* Task description *
Transcribe every record beneath, precisely as written.

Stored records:
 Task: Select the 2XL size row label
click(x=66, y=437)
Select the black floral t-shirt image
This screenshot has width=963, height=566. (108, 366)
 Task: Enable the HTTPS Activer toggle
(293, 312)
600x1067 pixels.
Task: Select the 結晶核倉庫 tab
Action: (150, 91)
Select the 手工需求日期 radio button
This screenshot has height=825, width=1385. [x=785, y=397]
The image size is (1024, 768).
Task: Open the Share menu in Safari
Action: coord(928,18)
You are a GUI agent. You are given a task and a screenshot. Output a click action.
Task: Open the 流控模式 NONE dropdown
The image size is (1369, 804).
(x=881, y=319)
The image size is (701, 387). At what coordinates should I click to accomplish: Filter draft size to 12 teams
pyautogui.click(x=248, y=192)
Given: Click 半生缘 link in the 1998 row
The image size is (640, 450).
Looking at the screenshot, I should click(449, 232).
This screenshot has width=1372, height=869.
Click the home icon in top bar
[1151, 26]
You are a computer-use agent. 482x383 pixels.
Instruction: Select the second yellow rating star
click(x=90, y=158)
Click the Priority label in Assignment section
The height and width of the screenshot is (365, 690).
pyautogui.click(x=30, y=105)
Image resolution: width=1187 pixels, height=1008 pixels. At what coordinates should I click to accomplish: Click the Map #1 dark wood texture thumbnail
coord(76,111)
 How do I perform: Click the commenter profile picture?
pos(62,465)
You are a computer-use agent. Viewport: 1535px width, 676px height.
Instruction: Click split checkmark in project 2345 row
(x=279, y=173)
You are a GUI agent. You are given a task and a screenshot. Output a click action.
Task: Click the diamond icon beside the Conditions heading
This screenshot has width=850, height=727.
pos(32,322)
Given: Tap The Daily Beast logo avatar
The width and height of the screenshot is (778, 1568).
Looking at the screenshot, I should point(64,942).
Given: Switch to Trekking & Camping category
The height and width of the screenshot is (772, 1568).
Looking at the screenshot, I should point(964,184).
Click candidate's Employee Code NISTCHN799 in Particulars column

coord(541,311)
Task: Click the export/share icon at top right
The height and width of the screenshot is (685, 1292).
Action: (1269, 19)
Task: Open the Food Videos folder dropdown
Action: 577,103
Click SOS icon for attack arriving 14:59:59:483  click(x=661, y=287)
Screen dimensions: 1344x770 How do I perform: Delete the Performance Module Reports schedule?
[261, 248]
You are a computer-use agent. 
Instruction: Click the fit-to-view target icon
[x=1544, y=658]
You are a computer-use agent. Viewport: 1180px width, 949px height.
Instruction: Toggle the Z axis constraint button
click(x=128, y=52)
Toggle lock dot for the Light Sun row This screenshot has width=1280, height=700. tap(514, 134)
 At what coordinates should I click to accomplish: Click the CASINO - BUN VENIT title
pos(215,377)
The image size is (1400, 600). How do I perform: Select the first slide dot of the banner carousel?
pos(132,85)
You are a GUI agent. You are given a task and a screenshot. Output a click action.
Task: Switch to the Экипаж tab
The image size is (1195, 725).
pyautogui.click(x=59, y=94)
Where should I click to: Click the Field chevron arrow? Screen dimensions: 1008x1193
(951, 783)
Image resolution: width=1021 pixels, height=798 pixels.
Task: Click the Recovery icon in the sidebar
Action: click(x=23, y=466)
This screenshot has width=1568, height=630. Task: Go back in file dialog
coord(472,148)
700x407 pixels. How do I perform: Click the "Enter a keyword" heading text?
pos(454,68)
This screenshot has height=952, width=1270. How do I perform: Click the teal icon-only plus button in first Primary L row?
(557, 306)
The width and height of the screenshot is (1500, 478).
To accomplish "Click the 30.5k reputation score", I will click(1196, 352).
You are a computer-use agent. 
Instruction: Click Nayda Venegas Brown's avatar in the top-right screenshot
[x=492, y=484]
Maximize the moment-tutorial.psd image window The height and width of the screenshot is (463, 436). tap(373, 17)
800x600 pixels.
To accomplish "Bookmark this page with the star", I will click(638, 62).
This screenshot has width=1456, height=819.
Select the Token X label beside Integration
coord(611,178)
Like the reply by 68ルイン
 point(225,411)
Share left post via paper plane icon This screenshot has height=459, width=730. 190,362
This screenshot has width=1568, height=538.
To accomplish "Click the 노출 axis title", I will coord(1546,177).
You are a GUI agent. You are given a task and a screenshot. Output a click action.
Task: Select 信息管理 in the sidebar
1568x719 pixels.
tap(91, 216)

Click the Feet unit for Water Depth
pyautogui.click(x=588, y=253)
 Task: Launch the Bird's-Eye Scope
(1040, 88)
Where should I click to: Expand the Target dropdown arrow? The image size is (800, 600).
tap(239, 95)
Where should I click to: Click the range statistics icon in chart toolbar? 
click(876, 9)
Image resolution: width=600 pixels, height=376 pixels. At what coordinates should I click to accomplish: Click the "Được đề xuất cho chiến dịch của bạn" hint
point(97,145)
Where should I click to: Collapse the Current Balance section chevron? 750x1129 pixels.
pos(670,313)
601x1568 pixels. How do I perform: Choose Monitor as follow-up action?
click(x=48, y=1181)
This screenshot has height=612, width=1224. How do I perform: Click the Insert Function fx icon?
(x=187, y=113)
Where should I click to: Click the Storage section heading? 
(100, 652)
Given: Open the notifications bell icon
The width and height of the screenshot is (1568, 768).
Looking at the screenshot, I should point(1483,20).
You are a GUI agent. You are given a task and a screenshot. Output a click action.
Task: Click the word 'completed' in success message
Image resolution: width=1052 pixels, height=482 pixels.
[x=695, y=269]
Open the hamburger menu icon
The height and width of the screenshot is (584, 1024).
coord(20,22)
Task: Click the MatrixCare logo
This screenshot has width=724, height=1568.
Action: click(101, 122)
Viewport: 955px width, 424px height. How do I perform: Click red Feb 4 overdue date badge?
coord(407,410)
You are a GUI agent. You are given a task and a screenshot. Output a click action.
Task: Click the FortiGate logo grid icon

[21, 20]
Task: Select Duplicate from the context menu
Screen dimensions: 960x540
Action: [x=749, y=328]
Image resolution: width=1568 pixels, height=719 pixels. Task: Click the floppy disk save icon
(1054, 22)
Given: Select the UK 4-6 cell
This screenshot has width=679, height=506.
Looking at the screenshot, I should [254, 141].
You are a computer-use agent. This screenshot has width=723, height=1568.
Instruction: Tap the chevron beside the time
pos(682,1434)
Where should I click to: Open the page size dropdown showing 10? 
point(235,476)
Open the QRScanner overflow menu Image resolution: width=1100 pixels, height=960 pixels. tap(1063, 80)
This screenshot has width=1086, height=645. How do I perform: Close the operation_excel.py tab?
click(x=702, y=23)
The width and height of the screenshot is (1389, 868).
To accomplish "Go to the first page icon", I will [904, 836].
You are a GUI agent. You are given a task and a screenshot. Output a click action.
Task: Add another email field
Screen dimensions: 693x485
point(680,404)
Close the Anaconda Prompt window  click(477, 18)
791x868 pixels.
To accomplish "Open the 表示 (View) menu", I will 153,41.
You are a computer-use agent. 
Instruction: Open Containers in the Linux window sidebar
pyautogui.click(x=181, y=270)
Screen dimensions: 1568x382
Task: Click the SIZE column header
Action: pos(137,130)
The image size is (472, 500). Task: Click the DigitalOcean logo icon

* The answer *
 Task: Select the 2XL size row label
click(x=66, y=437)
Select the black floral t-shirt image
This screenshot has width=963, height=566. (108, 366)
 Task: Enable the HTTPS Activer toggle
(293, 312)
600x1067 pixels.
Task: Select the 結晶核倉庫 tab
Action: (150, 91)
Select the 手工需求日期 radio button
This screenshot has height=825, width=1385. [x=785, y=397]
The image size is (1024, 768).
Task: Open the Share menu in Safari
Action: coord(928,18)
You are a GUI agent. You are given a task and a screenshot. Output a click action.
Task: Open the 流控模式 NONE dropdown
The image size is (1369, 804).
(x=881, y=319)
The image size is (701, 387). At what coordinates should I click to accomplish: Filter draft size to 12 teams
pyautogui.click(x=248, y=192)
Given: Click 半生缘 link in the 1998 row
The image size is (640, 450).
Looking at the screenshot, I should click(449, 232).
This screenshot has width=1372, height=869.
Click the home icon in top bar
[1151, 26]
You are a computer-use agent. 482x383 pixels.
Instruction: Select the second yellow rating star
click(x=90, y=158)
Click the Priority label in Assignment section
The height and width of the screenshot is (365, 690).
pyautogui.click(x=30, y=105)
Image resolution: width=1187 pixels, height=1008 pixels. At what coordinates should I click to accomplish: Click the Map #1 dark wood texture thumbnail
coord(76,111)
 How do I perform: Click the commenter profile picture?
pos(62,465)
You are a computer-use agent. Viewport: 1535px width, 676px height.
Instruction: Click split checkmark in project 2345 row
(x=279, y=173)
You are a GUI agent. You are given a task and a screenshot. Output a click action.
Task: Click the diamond icon beside the Conditions heading
This screenshot has width=850, height=727.
pos(32,322)
Given: Tap The Daily Beast logo avatar
The width and height of the screenshot is (778, 1568).
Looking at the screenshot, I should point(64,942).
Given: Switch to Trekking & Camping category
The height and width of the screenshot is (772, 1568).
Looking at the screenshot, I should point(964,184).
Click candidate's Employee Code NISTCHN799 in Particulars column

coord(541,311)
Task: Click the export/share icon at top right
The height and width of the screenshot is (685, 1292).
Action: (1269, 19)
Task: Open the Food Videos folder dropdown
Action: 577,103
Click SOS icon for attack arriving 14:59:59:483  click(x=661, y=287)
Screen dimensions: 1344x770 How do I perform: Delete the Performance Module Reports schedule?
[261, 248]
You are a computer-use agent. 
Instruction: Click the fit-to-view target icon
[x=1544, y=658]
You are a computer-use agent. Viewport: 1180px width, 949px height.
Instruction: Toggle the Z axis constraint button
click(x=128, y=52)
Toggle lock dot for the Light Sun row This screenshot has width=1280, height=700. tap(514, 134)
 At what coordinates should I click to accomplish: Click the CASINO - BUN VENIT title
pos(215,377)
The image size is (1400, 600). How do I perform: Select the first slide dot of the banner carousel?
pos(132,85)
You are a GUI agent. You are given a task and a screenshot. Output a click action.
Task: Switch to the Экипаж tab
The image size is (1195, 725).
pyautogui.click(x=59, y=94)
Where should I click to: Click the Field chevron arrow? Screen dimensions: 1008x1193
(951, 783)
Image resolution: width=1021 pixels, height=798 pixels.
Task: Click the Recovery icon in the sidebar
Action: click(x=23, y=466)
This screenshot has width=1568, height=630. Task: Go back in file dialog
coord(472,148)
700x407 pixels. How do I perform: Click the "Enter a keyword" heading text?
pos(454,68)
This screenshot has height=952, width=1270. How do I perform: Click the teal icon-only plus button in first Primary L row?
(557, 306)
The width and height of the screenshot is (1500, 478).
To accomplish "Click the 30.5k reputation score", I will click(1196, 352).
You are a computer-use agent. 
Instruction: Click Nayda Venegas Brown's avatar in the top-right screenshot
[x=492, y=484]
Maximize the moment-tutorial.psd image window The height and width of the screenshot is (463, 436). tap(373, 17)
800x600 pixels.
To accomplish "Bookmark this page with the star", I will click(638, 62).
This screenshot has width=1456, height=819.
Select the Token X label beside Integration
coord(611,178)
Like the reply by 68ルイン
 point(225,411)
Share left post via paper plane icon This screenshot has height=459, width=730. 190,362
This screenshot has width=1568, height=538.
To accomplish "Click the 노출 axis title", I will coord(1546,177).
You are a GUI agent. You are given a task and a screenshot. Output a click action.
Task: Select 信息管理 in the sidebar
1568x719 pixels.
tap(91, 216)

Click the Feet unit for Water Depth
pyautogui.click(x=588, y=253)
 Task: Launch the Bird's-Eye Scope
(1040, 88)
Where should I click to: Expand the Target dropdown arrow? The image size is (800, 600).
tap(239, 95)
Where should I click to: Click the range statistics icon in chart toolbar? 
click(876, 9)
Image resolution: width=600 pixels, height=376 pixels. At what coordinates should I click to accomplish: Click the "Được đề xuất cho chiến dịch của bạn" hint
point(97,145)
Where should I click to: Collapse the Current Balance section chevron? 750x1129 pixels.
pos(670,313)
601x1568 pixels. How do I perform: Choose Monitor as follow-up action?
click(x=48, y=1181)
This screenshot has height=612, width=1224. How do I perform: Click the Insert Function fx icon?
(x=187, y=113)
Where should I click to: Click the Storage section heading? 
(100, 652)
Given: Open the notifications bell icon
The width and height of the screenshot is (1568, 768).
Looking at the screenshot, I should point(1483,20).
You are a GUI agent. You are given a task and a screenshot. Output a click action.
Task: Click the word 'completed' in success message
Image resolution: width=1052 pixels, height=482 pixels.
[x=695, y=269]
Open the hamburger menu icon
The height and width of the screenshot is (584, 1024).
coord(20,22)
Task: Click the MatrixCare logo
This screenshot has width=724, height=1568.
Action: click(101, 122)
Viewport: 955px width, 424px height. How do I perform: Click red Feb 4 overdue date badge?
coord(407,410)
You are a GUI agent. You are given a task and a screenshot. Output a click action.
Task: Click the FortiGate logo grid icon

[21, 20]
Task: Select Duplicate from the context menu
Screen dimensions: 960x540
Action: [x=749, y=328]
Image resolution: width=1568 pixels, height=719 pixels. Task: Click the floppy disk save icon
(1054, 22)
Given: Select the UK 4-6 cell
This screenshot has width=679, height=506.
Looking at the screenshot, I should [254, 141].
You are a computer-use agent. This screenshot has width=723, height=1568.
Instruction: Tap the chevron beside the time
pos(682,1434)
Where should I click to: Open the page size dropdown showing 10? 
point(235,476)
Open the QRScanner overflow menu Image resolution: width=1100 pixels, height=960 pixels. tap(1063, 80)
This screenshot has width=1086, height=645. How do I perform: Close the operation_excel.py tab?
click(x=702, y=23)
The width and height of the screenshot is (1389, 868).
To accomplish "Go to the first page icon", I will [904, 836].
You are a GUI agent. You are given a task and a screenshot. Output a click action.
Task: Add another email field
Screen dimensions: 693x485
point(680,404)
Close the Anaconda Prompt window  click(477, 18)
791x868 pixels.
To accomplish "Open the 表示 (View) menu", I will 153,41.
You are a computer-use agent. 
Instruction: Open Containers in the Linux window sidebar
pyautogui.click(x=181, y=270)
Screen dimensions: 1568x382
Task: Click the SIZE column header
Action: pos(137,130)
The image size is (472, 500). Task: Click the DigitalOcean logo icon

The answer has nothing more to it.